Prince parmi les princes

A l’occasion de la Mozartfest de Würzburg, Jorg Widmann a sublimé le concerto pour clarinette de Mozart

Jorg Widmann
© Dita Vollmond

Assister à un concert dans la Résidence du prince-évêque de Würzburg, inscrite au patrimoine mondial de l’UNESCO depuis 1981, est assurément une expérience unique. Assis sous les fresques du grand Tiepolo, le regard du spectateur oscille entre la beauté des œuvres d’art et celle d’un orchestre au sommet. On imagine aisément ce que devait ressentir les invités du prince lors des concerts privés qu’il donna sous le regard d’un Fréderic Barberousse à genoux au moment d’épouser Béatrice de Bourgogne.

Chaque fin de printemps, le prince des lieux se nomme Wolfgang Amadeus Mozart. Cette année, l’un des points d’orgue du festival qui lui est consacré, fut bel et bien son fameux concerto pour clarinette qu’il composa au crépuscule de sa vie (octobre 1791). Et pour l’interpréter, le festival a invité l’un de ses plus grands interprètes, Jorg Widmann, également compositeur et chef d’orchestre d’un soir du Mozarteumorchester de Salzbourg, orchestre qui a fait d’Amadeus son saint patron. Autant dire, ce qui se fait de mieux.

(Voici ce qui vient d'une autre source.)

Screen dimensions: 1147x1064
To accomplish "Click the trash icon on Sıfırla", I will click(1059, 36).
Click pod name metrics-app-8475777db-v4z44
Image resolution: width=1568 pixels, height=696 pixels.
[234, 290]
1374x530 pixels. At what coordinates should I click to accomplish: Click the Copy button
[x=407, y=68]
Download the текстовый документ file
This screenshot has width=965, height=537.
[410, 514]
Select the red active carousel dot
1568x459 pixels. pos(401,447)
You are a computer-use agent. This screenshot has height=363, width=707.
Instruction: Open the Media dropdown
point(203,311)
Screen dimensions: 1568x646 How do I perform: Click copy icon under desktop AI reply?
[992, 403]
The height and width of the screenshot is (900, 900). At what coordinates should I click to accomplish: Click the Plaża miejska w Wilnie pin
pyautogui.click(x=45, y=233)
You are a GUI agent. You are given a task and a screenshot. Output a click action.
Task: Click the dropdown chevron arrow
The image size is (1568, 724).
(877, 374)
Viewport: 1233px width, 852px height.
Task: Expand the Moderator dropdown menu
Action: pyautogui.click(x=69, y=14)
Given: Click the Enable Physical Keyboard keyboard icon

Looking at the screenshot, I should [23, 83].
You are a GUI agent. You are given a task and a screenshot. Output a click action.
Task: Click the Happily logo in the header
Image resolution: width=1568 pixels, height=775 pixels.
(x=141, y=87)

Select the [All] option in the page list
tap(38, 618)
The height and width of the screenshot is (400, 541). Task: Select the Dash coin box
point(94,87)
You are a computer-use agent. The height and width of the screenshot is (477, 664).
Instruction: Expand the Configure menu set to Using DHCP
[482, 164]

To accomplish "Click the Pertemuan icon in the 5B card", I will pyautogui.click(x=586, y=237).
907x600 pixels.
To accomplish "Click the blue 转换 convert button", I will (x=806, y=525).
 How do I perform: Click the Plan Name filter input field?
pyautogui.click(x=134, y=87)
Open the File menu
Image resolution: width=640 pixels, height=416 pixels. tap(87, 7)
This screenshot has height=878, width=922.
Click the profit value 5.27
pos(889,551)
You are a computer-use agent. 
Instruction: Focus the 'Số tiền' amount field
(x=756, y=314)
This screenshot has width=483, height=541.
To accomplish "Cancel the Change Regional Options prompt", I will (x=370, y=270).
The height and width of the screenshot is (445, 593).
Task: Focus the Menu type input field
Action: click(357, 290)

Tout était donc réuni pour vivre une soirée d’anthologie. Et ce fut le cas. Convoquant un Felix Mendelssohn et l’andante de sa sonate pour clarinette qu’il arrangea pour orchestre, Jorg Widmann donna le ton. Celui de l’entrée dans un songe voluptueux, bercés par une harpe et un célesta de toute beauté. Vint ensuite le concerto pour clarinette. L’orchestre, en fin connaisseur de la geste mozartienne, entra parfaitement dans l’oeuvre. Le ton demeura juste, les équilibres sonores posés par le chef. Puis vint le second mouvement et d’un coup, en l’espace d’un instant, la grâce s’empara de la salle. Les personnages peints ont certainement détourné, le temps d’un instant, leurs regards pour admirer notre prodige délivrant ses fabuleuses notes tirées du génie. Car tous avaient les yeux rivés sur la clarinette de Widmann, sceptre musical brandi devant le roi Mozart. Le soliste et son orchestre demeurèrent ainsi en parfaite harmonie, Jorg Widmann rayonnant de lyrisme et de justesse. Un clignement de paupières ramena l’assistance à la réalité sans briser pour autant un charme dispensé par un soleil déclinant qui nimbait de ses rayons de bronze statues et dorures de la Kaisersaal.

A l’heure de la pause, personne ne vit qu’un orage grondait au-dessus des jardins de la Résidence. Celui de la première symphonie en ut mineur d’un jeune Mendelssohn de quinze ans recouvrant l’auguste édifice. Comme un Dieu descendu du plafond peint, Jorg Widmann lança ses éclairs vers un orchestre qu’il conduisit tel un quadrige lancé à vive allure. La symphonie, menée tambour battant, acheva une soirée où princes et dieux mis au service de la musique n’étaient pas seulement sur les murs et les plafonds mais bel et bien sur la scène de la Mozartfest.